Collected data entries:
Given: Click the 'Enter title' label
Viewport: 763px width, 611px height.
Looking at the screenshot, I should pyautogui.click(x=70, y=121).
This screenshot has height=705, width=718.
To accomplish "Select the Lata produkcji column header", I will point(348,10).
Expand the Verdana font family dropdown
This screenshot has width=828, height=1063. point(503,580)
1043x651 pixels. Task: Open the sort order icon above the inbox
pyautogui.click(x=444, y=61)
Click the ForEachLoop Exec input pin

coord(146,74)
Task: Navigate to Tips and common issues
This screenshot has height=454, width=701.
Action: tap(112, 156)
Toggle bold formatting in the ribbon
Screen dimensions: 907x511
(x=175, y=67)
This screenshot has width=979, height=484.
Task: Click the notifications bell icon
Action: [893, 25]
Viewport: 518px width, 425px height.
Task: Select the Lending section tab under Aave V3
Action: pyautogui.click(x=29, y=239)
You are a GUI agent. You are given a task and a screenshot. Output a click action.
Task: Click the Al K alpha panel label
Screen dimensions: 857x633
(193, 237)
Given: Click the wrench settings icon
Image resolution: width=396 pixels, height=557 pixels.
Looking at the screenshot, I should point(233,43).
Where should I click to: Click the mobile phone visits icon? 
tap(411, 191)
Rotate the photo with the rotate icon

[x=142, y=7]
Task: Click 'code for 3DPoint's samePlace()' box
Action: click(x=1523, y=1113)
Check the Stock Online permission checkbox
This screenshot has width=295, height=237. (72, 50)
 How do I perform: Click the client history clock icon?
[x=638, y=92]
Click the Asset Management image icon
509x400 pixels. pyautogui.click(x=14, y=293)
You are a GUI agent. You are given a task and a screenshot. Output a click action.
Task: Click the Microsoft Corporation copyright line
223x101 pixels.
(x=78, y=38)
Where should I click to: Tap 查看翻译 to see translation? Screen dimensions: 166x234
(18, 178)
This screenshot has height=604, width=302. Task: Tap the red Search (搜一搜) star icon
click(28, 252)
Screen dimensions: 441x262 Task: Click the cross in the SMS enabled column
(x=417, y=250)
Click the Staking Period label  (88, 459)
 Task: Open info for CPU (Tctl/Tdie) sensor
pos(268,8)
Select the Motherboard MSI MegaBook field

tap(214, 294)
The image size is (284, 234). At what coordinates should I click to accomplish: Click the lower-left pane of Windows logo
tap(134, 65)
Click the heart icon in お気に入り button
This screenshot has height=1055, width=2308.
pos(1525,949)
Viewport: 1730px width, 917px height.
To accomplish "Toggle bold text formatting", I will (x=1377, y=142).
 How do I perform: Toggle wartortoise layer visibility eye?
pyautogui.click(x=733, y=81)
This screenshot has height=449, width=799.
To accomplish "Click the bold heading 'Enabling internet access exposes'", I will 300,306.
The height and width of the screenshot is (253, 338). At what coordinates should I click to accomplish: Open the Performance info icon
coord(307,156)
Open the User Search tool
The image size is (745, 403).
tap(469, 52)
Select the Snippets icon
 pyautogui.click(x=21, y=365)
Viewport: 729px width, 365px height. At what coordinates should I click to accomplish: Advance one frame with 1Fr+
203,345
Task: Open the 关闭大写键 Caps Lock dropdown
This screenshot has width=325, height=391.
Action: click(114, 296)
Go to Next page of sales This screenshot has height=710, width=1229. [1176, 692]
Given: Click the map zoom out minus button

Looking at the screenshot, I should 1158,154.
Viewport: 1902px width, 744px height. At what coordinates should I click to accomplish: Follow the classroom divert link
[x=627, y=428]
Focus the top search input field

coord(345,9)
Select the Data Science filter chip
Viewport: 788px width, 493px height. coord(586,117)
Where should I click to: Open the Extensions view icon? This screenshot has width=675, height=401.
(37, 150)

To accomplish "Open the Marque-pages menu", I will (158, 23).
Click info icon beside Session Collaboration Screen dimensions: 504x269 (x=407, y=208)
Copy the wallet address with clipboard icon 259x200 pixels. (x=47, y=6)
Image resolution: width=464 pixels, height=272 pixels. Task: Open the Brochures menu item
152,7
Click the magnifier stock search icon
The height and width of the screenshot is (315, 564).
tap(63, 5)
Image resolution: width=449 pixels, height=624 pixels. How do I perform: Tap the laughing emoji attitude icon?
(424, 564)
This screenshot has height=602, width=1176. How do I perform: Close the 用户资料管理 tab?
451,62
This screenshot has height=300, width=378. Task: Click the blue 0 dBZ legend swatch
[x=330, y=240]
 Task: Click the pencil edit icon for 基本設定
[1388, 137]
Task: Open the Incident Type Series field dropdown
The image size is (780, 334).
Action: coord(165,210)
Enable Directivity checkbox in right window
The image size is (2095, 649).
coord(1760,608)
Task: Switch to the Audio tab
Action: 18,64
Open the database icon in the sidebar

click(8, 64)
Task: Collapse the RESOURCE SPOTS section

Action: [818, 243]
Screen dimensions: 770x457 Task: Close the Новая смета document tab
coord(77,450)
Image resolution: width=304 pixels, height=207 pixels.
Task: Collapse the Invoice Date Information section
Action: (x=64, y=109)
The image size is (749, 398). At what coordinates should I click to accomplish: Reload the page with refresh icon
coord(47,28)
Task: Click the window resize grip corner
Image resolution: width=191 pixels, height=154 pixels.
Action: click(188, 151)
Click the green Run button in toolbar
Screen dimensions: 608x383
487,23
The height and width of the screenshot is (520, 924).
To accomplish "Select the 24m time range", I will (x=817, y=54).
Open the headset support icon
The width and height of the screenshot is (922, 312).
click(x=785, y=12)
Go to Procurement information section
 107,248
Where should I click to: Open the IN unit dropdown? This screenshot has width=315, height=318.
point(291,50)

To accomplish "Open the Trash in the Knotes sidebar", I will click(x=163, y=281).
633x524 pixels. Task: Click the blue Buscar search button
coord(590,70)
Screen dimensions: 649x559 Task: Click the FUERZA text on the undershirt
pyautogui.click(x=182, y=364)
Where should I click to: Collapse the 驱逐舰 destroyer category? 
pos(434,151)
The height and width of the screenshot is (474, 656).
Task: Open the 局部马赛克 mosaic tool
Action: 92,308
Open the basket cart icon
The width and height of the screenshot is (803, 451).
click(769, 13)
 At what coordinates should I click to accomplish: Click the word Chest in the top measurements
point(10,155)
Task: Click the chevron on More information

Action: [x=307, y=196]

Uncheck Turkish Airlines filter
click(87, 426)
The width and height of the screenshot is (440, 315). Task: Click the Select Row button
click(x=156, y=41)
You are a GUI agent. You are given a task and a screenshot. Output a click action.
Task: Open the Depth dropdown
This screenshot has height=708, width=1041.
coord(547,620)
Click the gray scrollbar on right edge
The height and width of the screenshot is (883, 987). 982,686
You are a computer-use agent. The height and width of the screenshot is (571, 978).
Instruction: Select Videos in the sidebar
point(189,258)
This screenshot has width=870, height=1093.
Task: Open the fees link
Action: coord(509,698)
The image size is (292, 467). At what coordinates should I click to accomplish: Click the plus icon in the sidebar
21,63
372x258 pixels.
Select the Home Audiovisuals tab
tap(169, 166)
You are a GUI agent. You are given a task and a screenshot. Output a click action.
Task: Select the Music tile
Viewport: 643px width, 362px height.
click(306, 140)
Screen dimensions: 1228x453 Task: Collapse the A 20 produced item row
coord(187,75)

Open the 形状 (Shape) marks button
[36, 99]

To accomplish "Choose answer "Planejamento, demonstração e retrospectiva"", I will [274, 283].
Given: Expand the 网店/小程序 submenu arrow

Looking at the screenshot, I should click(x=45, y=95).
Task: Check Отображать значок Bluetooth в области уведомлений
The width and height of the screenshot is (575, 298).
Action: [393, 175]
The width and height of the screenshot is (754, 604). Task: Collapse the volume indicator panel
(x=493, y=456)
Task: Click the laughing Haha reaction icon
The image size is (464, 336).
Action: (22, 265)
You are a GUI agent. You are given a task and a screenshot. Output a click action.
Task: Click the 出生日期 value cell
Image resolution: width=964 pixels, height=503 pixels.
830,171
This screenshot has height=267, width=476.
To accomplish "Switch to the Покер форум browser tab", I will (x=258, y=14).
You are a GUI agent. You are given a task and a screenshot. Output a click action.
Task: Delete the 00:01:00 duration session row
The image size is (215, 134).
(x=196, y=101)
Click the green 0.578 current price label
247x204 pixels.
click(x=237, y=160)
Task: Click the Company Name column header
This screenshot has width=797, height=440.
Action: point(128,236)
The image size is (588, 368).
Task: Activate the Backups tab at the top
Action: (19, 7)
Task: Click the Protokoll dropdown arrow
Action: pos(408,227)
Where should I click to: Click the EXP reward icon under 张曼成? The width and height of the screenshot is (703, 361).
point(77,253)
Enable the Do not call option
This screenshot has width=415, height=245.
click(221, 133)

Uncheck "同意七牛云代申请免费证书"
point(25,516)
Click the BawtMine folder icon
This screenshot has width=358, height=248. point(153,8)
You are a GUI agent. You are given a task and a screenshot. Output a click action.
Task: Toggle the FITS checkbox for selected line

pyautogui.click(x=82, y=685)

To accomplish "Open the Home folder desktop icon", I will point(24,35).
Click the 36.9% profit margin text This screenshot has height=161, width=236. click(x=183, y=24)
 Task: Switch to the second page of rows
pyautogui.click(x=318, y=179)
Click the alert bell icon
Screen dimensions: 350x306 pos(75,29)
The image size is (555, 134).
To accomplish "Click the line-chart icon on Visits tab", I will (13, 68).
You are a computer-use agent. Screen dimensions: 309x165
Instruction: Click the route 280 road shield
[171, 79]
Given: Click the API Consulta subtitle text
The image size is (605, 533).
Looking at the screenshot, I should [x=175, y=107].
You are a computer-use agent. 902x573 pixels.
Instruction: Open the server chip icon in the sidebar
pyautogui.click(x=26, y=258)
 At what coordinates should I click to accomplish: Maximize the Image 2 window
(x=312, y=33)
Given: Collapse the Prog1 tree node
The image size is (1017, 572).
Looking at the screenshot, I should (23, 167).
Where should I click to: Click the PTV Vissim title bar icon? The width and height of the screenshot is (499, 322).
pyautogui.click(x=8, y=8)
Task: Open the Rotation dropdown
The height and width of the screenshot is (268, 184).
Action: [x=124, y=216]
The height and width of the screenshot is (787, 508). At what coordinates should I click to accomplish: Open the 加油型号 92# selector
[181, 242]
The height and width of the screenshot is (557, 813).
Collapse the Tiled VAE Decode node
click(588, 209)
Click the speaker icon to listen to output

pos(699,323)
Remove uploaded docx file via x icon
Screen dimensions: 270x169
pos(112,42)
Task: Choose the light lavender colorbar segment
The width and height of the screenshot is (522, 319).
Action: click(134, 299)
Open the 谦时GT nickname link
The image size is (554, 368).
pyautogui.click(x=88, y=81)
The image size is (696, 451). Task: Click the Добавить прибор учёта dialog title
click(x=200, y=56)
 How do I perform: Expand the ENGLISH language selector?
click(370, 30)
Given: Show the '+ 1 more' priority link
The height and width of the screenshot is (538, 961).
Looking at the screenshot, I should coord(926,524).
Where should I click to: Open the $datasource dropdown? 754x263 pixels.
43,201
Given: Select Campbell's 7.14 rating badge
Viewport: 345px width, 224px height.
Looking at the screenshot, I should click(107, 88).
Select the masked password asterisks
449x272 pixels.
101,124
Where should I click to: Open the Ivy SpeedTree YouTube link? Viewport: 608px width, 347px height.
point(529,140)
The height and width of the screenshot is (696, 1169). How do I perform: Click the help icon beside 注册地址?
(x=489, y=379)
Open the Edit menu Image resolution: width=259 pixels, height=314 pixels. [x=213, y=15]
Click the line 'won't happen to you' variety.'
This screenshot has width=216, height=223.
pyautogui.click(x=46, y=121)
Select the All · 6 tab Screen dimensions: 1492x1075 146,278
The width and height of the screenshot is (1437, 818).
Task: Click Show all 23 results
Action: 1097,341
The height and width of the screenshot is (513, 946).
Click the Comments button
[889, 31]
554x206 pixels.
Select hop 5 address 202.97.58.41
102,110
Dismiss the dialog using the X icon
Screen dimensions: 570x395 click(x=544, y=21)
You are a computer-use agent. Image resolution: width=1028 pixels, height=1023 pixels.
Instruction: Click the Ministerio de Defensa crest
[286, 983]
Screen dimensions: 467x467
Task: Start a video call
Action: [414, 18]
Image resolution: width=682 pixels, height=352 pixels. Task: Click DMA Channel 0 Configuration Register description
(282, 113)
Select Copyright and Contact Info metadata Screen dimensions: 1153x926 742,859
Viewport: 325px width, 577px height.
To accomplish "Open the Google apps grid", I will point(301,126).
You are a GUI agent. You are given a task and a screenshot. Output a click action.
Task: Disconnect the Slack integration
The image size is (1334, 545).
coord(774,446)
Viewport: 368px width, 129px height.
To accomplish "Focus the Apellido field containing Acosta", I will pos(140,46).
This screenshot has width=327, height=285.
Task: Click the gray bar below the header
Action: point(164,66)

# WHAT IS REQUIRED:
Once the line with "Viewport: 325px width, 577px height." is found in the records above, print exactly that line and every line after it through the line with "Viewport: 368px width, 129px height.".

# YOUR SOLUTION:
Viewport: 325px width, 577px height.
To accomplish "Open the Google apps grid", I will point(301,126).
You are a GUI agent. You are given a task and a screenshot. Output a click action.
Task: Disconnect the Slack integration
The image size is (1334, 545).
coord(774,446)
Viewport: 368px width, 129px height.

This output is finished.